Philip Ridley's 1991 drama is not gratuitously offensive, and its extreme and upsetting content serves a strong and legitimate purpose. But as its seemingly unending catalogue of shocking and disturbing images grows, you may find yourself thinking of The Aristocrats.
Presley and Haley are adult brother and sister living an almost agoraphobic life because they have never really progressed beyond childhood traumas. (Ridley here echoes Tennessee Williams's Out Cry, just as elsewhere he will footnote Ionesco, Genet, Albee and others; he's clearly well-read, but he wears his erudition comfortably.)
They justify their isolation with her accounts of feral dogs and his nightmares involving mass murder, toxic waste, flaying alive and nuclear war, and when not anaesthetising themselves with drugs they actually take comfort from imagining that Outside has been reduced to a post-nuclear wasteland. They're briefly joined by outsider Cosmo, another dweller on the fringes of society, who earns his living eating insects in freak shows and has tales of his own to share.
Essentially the play consists of the three characters taking turns describing horrible experiences, imaginings or nightmares – a fourth, almost silent character is disturbing just by his physical presence – with Ridley's fertile imagination and extraordinary fluency with disturbing language and dark imagery creating a sense of life defined by the dreadful and disgusting.
And then Ridley tops them with a demonstration of simple, quiet, almost ordinary human inhumanity.
It is because we have been almost numbed by the horrible narratives that the onstage act – which is symbolic and neither bloody nor violent but somehow all the more obscene for that – has the power Ridley gives it, and his vision – that real life and real human behaviour can be far worse than anything we can imagine – so disturbingly convincing.

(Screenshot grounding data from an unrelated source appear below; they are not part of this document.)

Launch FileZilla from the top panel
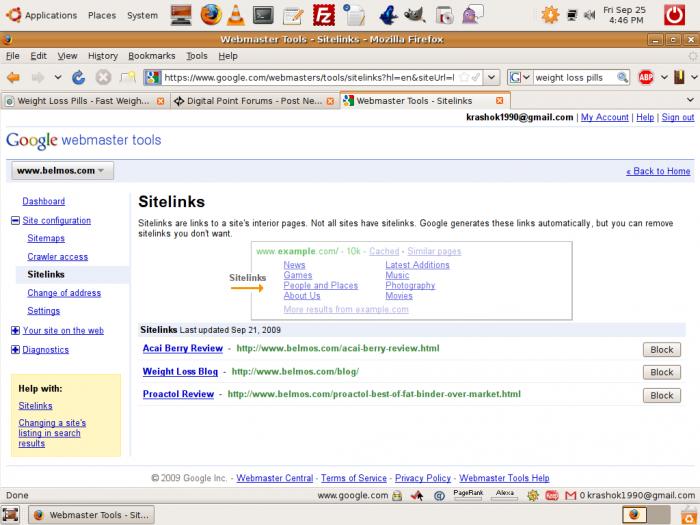 coord(323,14)
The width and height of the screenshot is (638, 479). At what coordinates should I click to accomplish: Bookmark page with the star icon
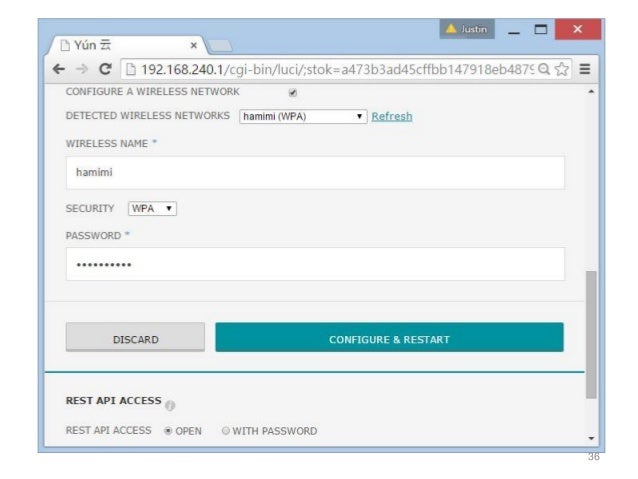tap(562, 69)
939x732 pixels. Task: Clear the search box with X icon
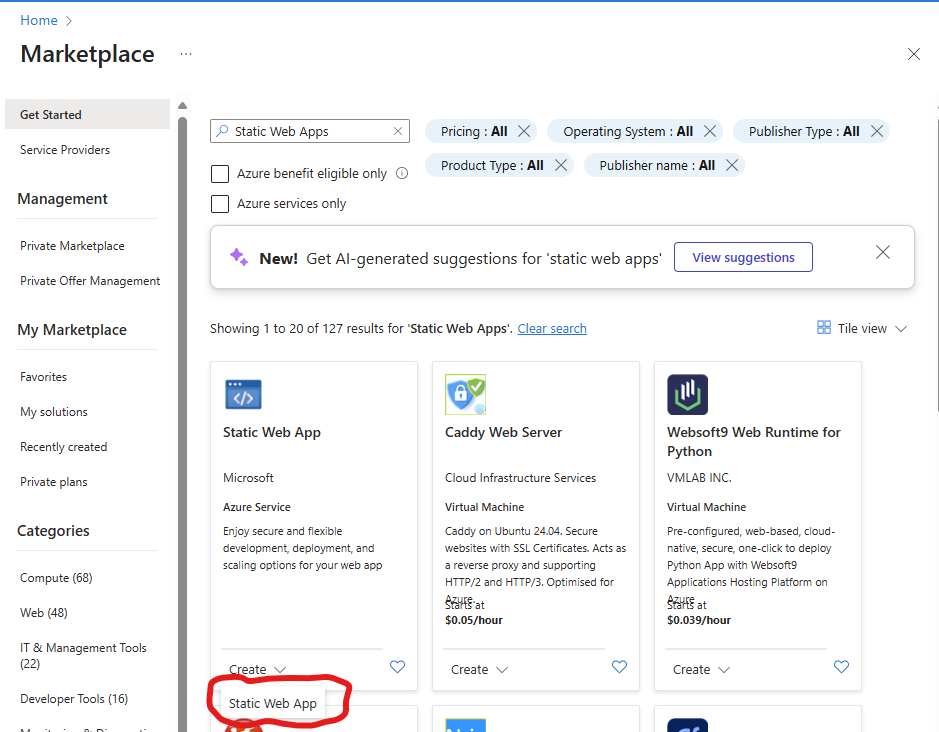point(398,131)
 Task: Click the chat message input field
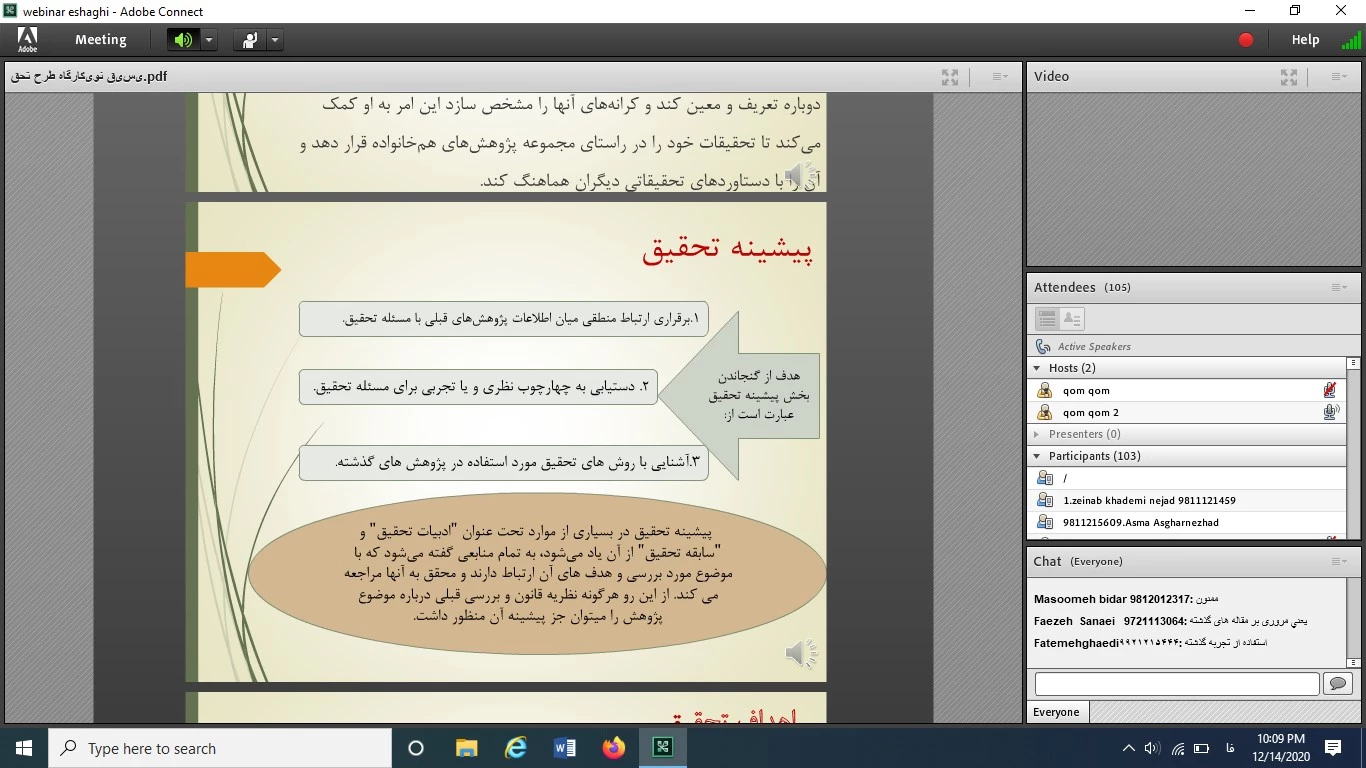pyautogui.click(x=1176, y=684)

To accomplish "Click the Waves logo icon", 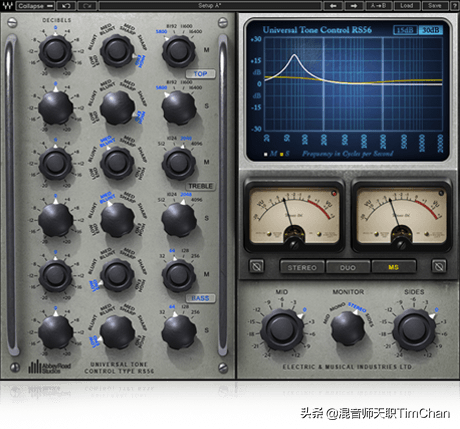I will tap(8, 6).
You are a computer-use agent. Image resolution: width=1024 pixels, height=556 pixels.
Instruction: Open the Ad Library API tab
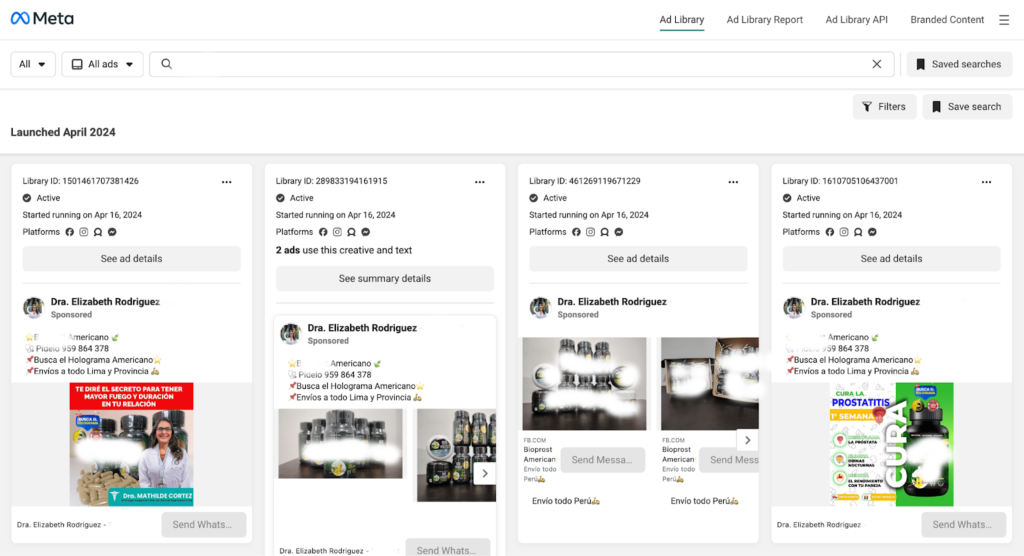coord(856,20)
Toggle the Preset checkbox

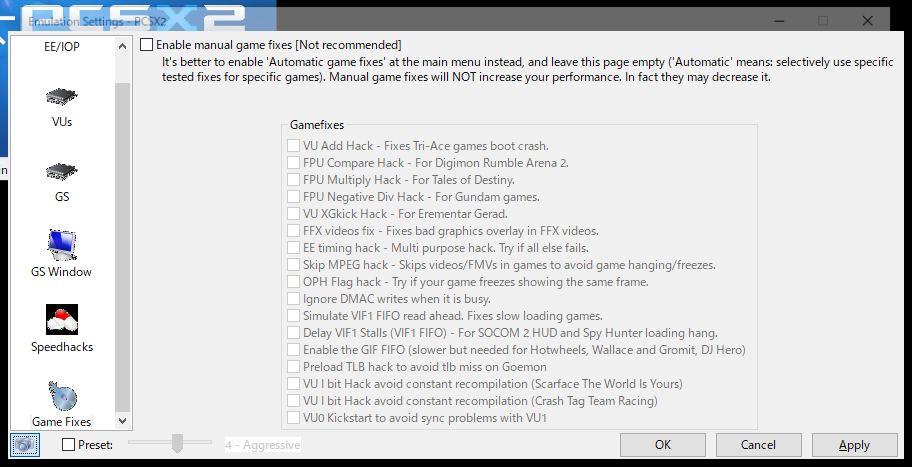point(69,445)
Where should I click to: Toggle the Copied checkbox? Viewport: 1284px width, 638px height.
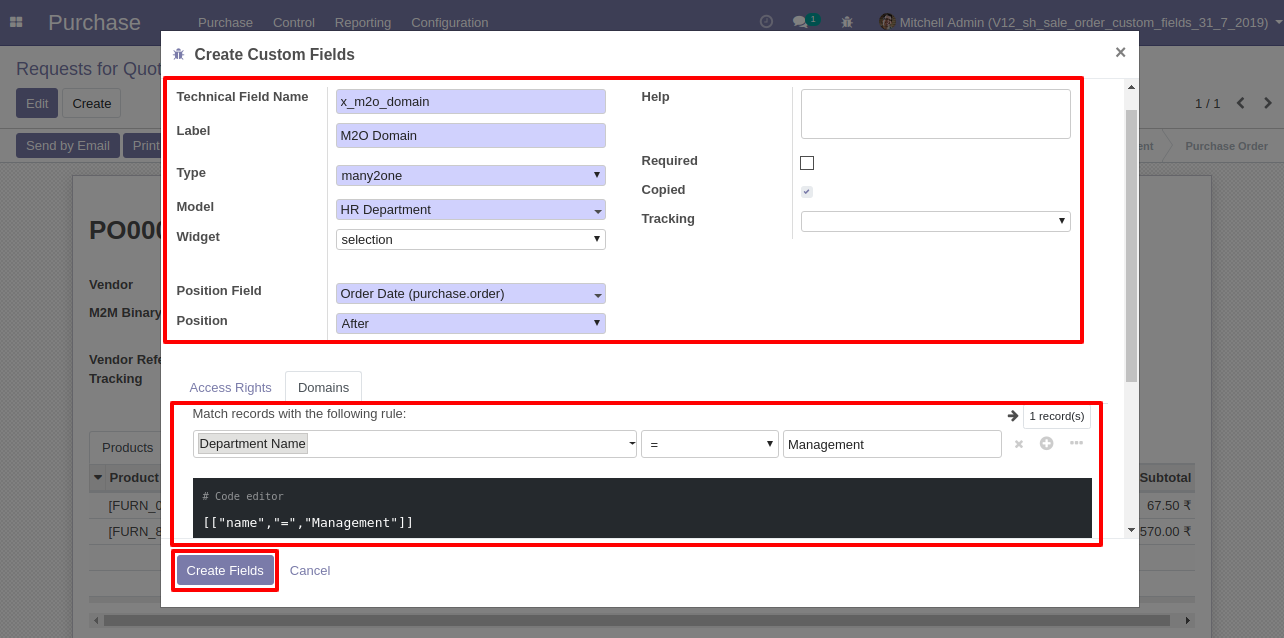coord(807,192)
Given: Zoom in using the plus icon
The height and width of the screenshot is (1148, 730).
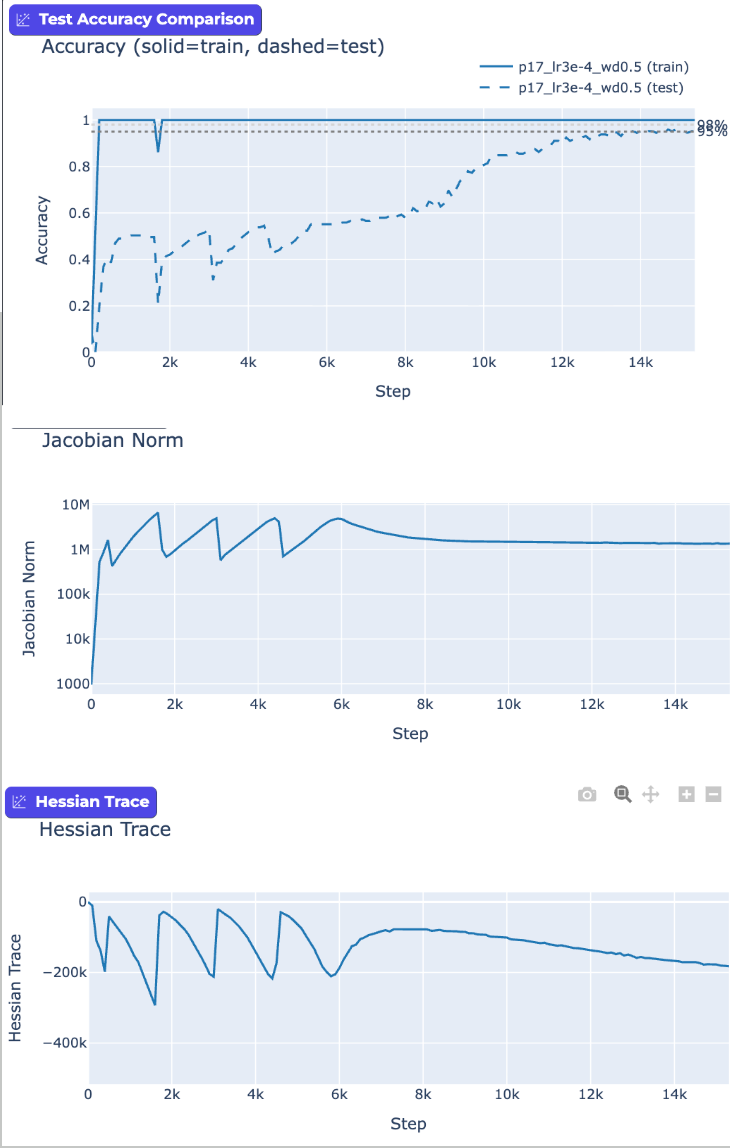Looking at the screenshot, I should coord(686,794).
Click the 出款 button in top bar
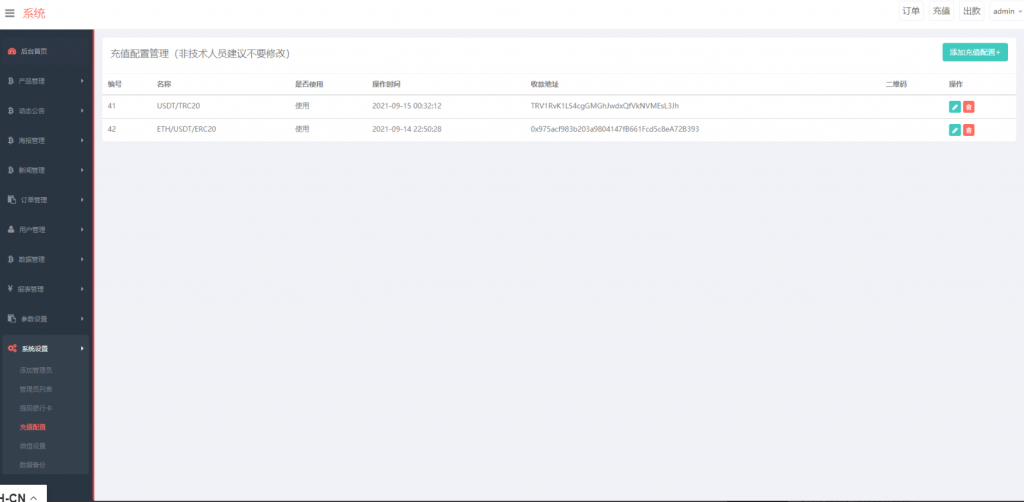 point(971,12)
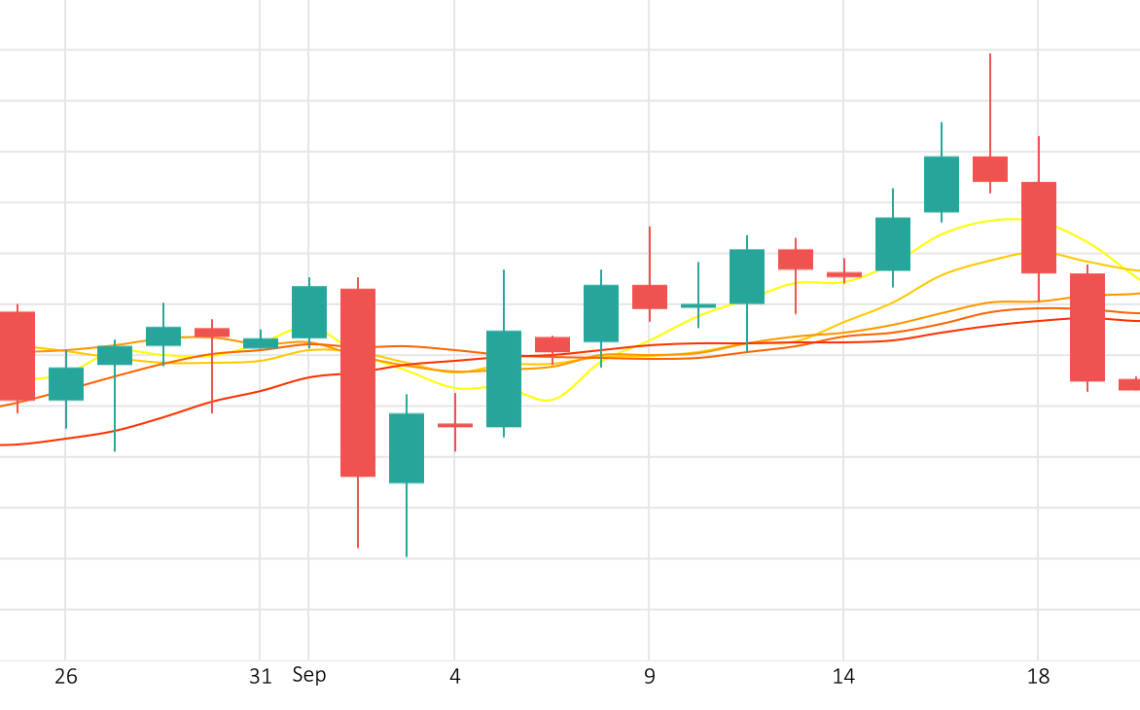Click the "26" date label on the x-axis
The height and width of the screenshot is (710, 1140).
point(66,677)
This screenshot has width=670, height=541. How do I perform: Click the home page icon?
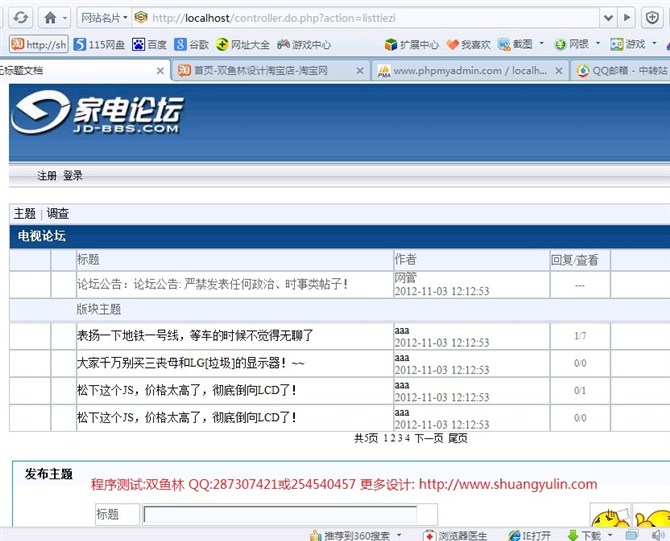(x=50, y=18)
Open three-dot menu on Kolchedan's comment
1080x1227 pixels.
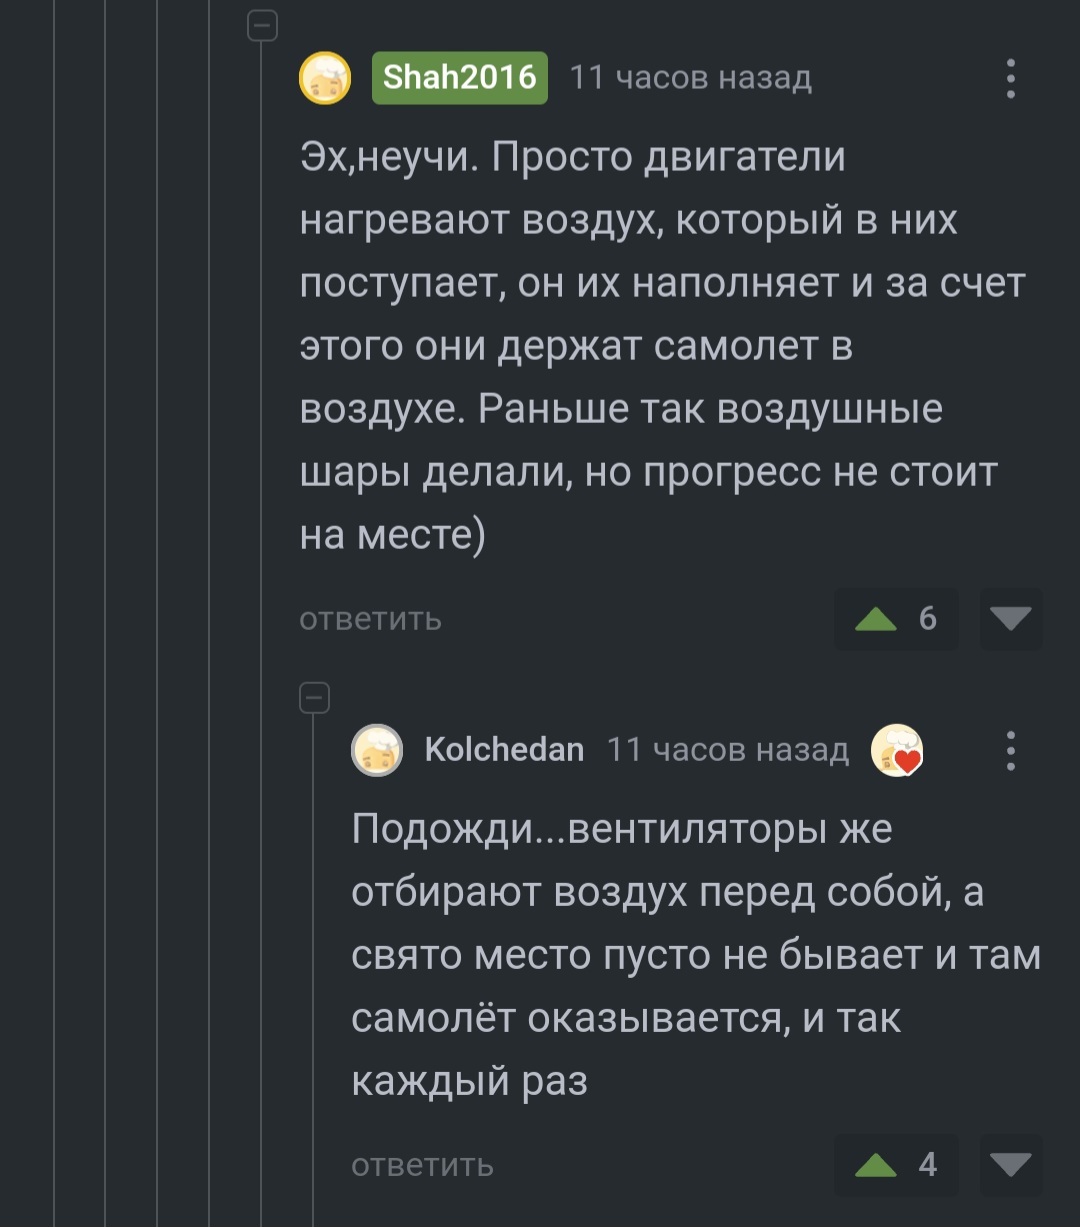tap(1011, 751)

So this is not a play for the faint-hearted, though I repeat that very little happens onstage that you'd want to close your eyes to – it's almost all in the pictures Ridley forces into your head.
I've stressed Ridley's role because this is very much a writer's, even a poet's play, and really all you can ask of a director is that he stay out of its way. Edward Dick has done more than that by guiding his actors to exactly the right level of near-hysteria while not permitting them to draw attention away from the words.
Chris New (Presley), Mariah Gale (Haley) and Nathan Stewart-Jarrett (Cosmo) each deliver their set pieces effectively while creating around the monologues a sense of real people in extraordinary circumstances.